[Start of RAW DATA]
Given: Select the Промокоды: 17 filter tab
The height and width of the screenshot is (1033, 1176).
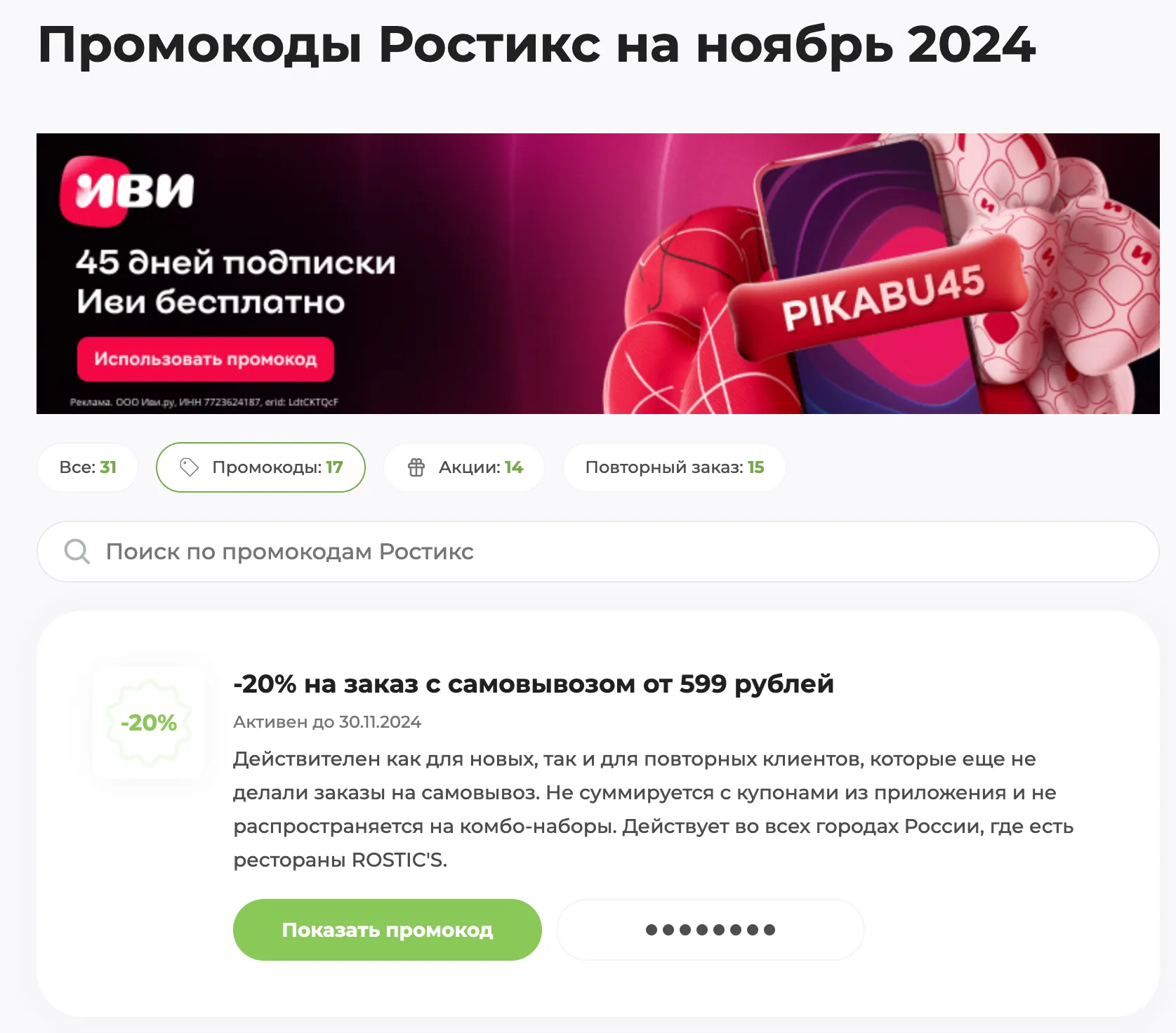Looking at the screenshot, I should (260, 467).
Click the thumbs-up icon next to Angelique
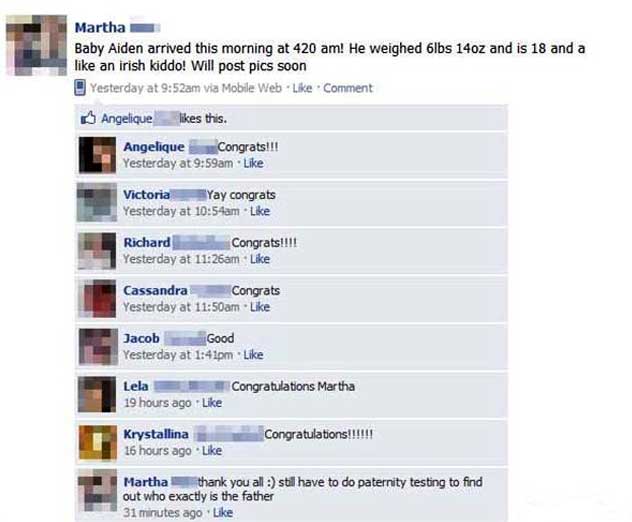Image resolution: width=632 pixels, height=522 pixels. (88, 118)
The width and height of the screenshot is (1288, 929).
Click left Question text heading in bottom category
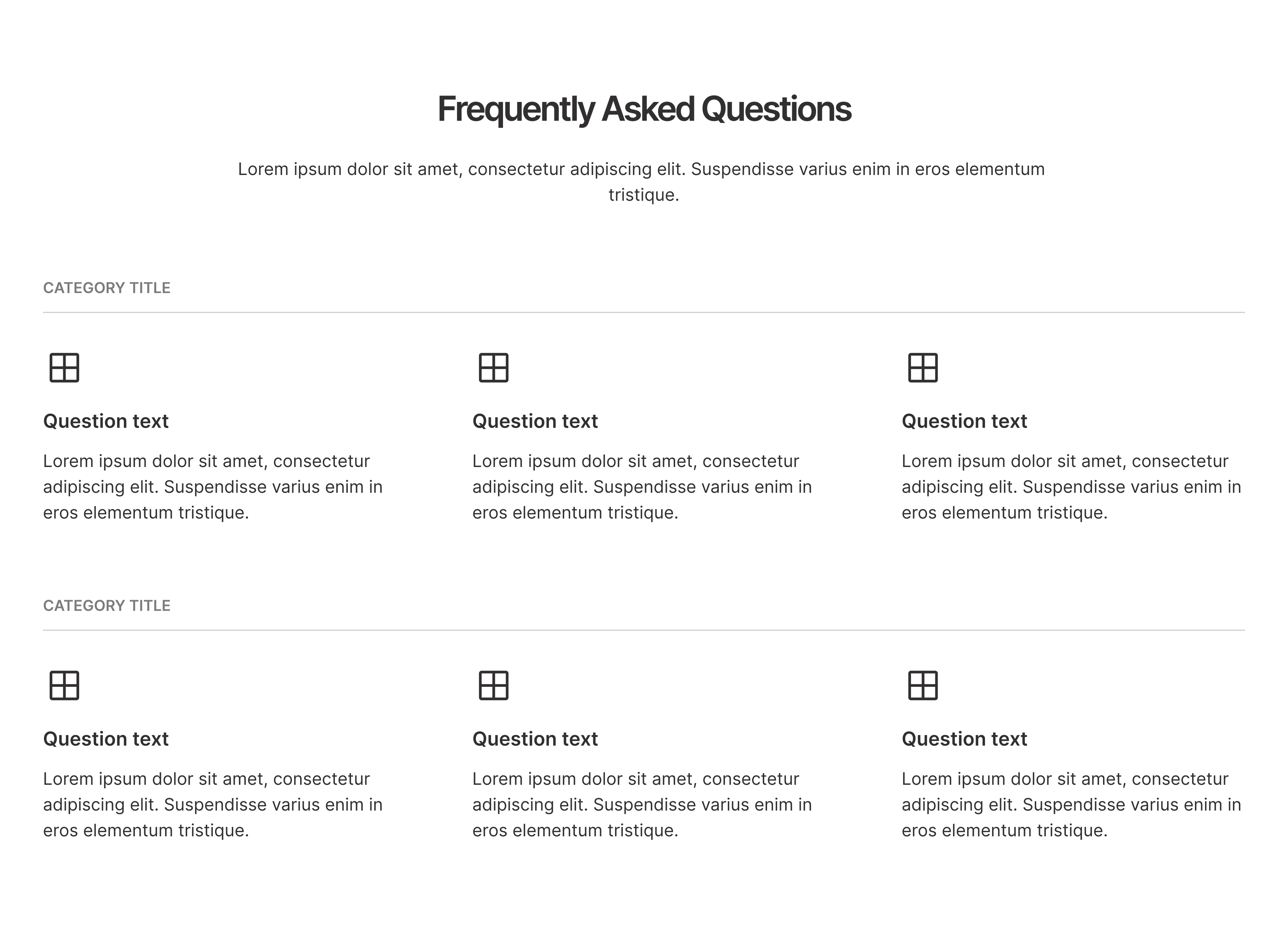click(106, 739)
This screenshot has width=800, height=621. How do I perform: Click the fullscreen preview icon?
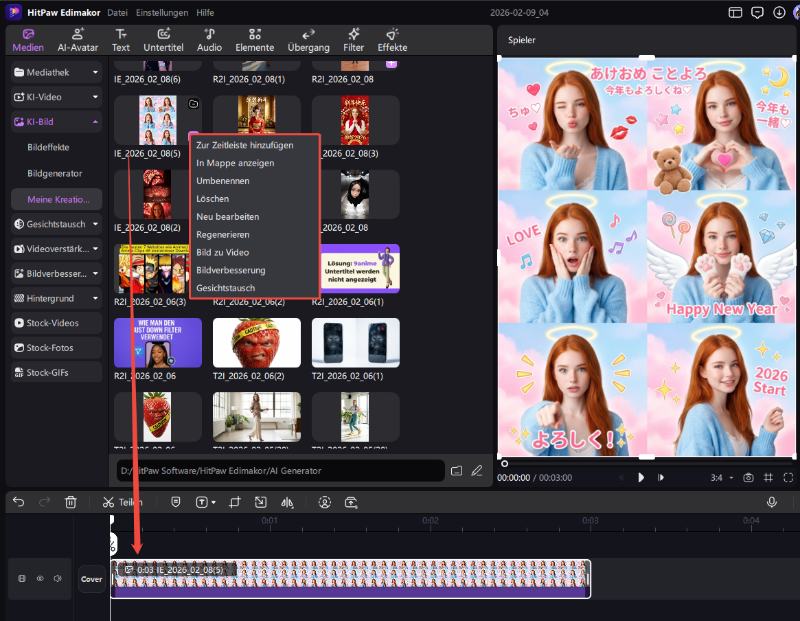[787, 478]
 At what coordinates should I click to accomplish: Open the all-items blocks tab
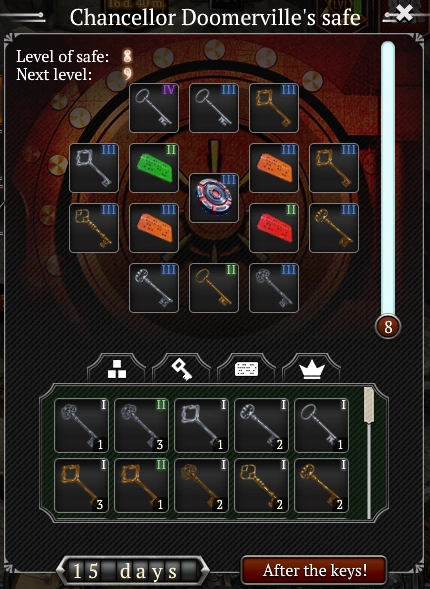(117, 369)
[End of RAW DATA]
[Start of RAW DATA]
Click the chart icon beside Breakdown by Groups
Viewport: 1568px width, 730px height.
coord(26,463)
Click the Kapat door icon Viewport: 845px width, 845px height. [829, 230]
[End of RAW DATA]
Can you restate the material between the lines holding "Click the thumbs-up icon next to Angelique" and "click(106, 739)", inclusive, changing "thumbs-up" to "heart" and leaving out the pictures?

> _FULL SOLUTION_
Click the heart icon next to Angelique
Image resolution: width=632 pixels, height=522 pixels. (88, 118)
The width and height of the screenshot is (1288, 929).
Click left Question text heading in bottom category
click(106, 739)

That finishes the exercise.